Like all investments, mutual funds have risk. You could lose money on your investment. Depending on the fund, the value could change frequently and will fluctuate. You can lose money depending on changes in the marketplace.
Understanding risk and cost
The risks and costs associated with mutual fund investing are two important factors to consider. Before investing in any mutual fund, it is important to obtain and read the fund’s prospectus. Mutual funds are required by law to provide prospectuses.
Prospectus is an informational document provided by each mutual fund that contains a wealth of information, including a description of the fund’s investment objectives and strategies, risks and costs, which you should understand before investing money. Most include a summary of the financial structure and operation, description of fund assets, the management structure, salaries of officers, the expenses of the offering, specific uses of the fund proceeds.
As a mutual fund investor, you will also be paying, through management expenses and commissions, for management services and for various administrative and sales costs.
Those fees and commissions reduce the return on your investment and are charged, in almost all cases, whether the fund performs well or not. Sales commissions and redemption fees can have a very significant impact on your return if you decide to redeem your mutual fund investment in the short-term.
Most mutual funds are not guaranteed. You could lose money on your investment. The level of risk in a mutual fund depends on what it invests in. Keep in mind that all investments have risk. The key is to understand the risk involved and decide if you’re comfortable with it.
How to invest wisely in mutual funds?
1. Mutual funds are no different from any other investment. Two of the biggest mistakes people make are failing to match their goals, and failing to inquire into the performance and reputation of the fund manager. Before you choose a fund, establish your own financial goals, decide how much risk you can afford to take and consider the cost, services and track records of the mutual fund.

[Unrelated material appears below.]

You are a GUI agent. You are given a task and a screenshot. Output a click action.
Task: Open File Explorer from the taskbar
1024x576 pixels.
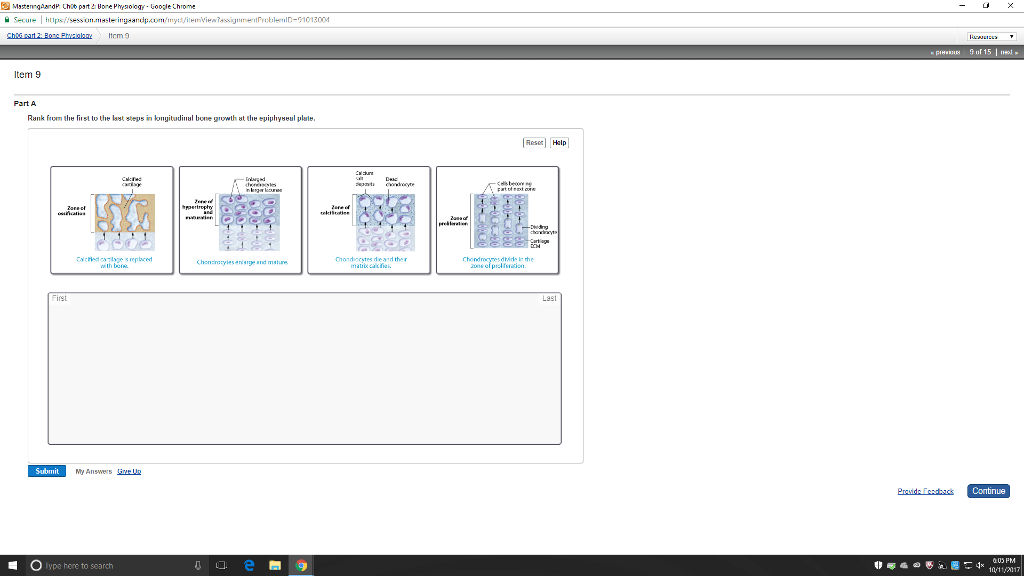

2. Do you need regular income or need to buy a home? or finance a project or educate your children? Your financial goals will vary, based on your age, lifestyle, financial independence, family commitments, level of income and expenses among many other factors. Therefore, the first step is to assess your needs.

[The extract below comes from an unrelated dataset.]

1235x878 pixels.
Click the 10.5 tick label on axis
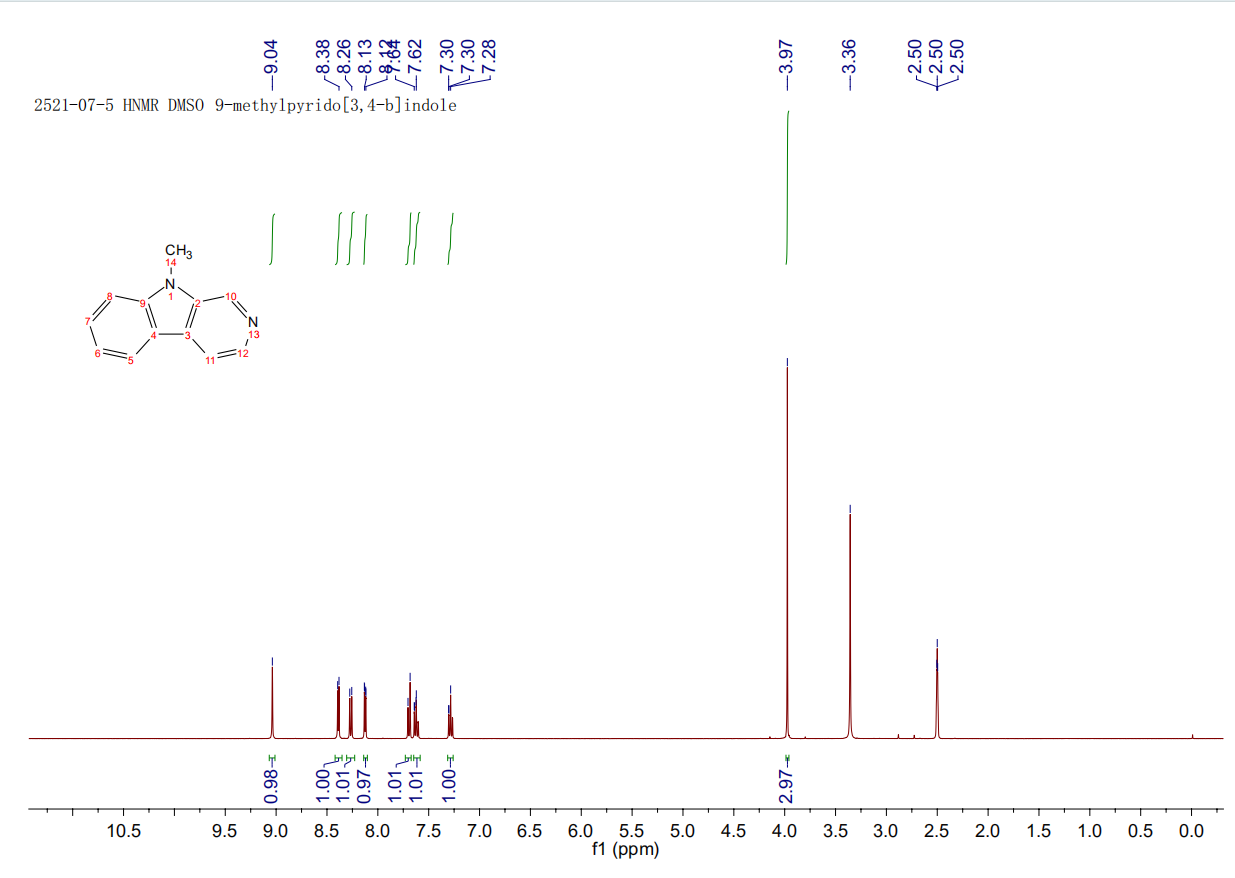123,831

3. How much risk are you willing to take? How risky is the fund? Can you only take a minimum amount of risk or are you willing to accept the fact that your investment value may fluctuate or that there may be a short term loss in order to achieve a long term potential gain.? Are you comfortable with the level of risk associated with the fund? If you have other investments, would this fund tend to increase or decrease your overall risk exposure? Remember that you can make or lose money on a mutual fund.
4. Check the fund manager’s track record over a period of time when choosing a fund.
When you invest in a mutual fund you place your money in the hands of a professional manager. The return on your investment will depend heavily on that manager’s skill and judgement.
5. Know the types of funds available, know the fund’s performance, study the fund’s fee table, consider the fund’s objective and your investment objectives, Read other financial information about funds you are considering.
6. What is the fund’s goal? Make sure the fund’s goal fits with your investment goals. Does the fund provide regular income? Does it provide the level of return you’re looking for? Does it fit with your time horizon? Does it work with your other investments?
7. Expected Return: Does the fund have the potential to provide the returns you need to meet your goals? Remember, predicting the return of any mutual fund requires that you predict the future. Past performance will tell you about the fund’s historical volatility and its performance relative to competing funds, but it is not a reliable indicator of future performance.
The return you can expect from a mutual fund is closely related to its risk. The lower the risk of the fund, the lower the return you should expect. Be realistic in your expectations.
How can you make money money from a mutual fund investment?
As a mutual fund investor, you may make money on a mutual fund if the value of its investments goes up and you sell the fund for more than you paid for it. This is called a capital gain. If you sell the fund for less than you paid for it, this is called a capital loss.
Depending on the fund, you may also receive distributions of dividends, interest, capital gains or other income the fund earns on its investments, any net increase in the value of your fund shares or units. However, unless you ask for the distributions to be paid in cash, the fund will usually reinvest them for you.
Summary
Mutual funds are an excellent first investment. Since there are thousands of mutual funds, careful examination before purchasing. Therefore, read the prospectuses and select a fund very carefully before investing.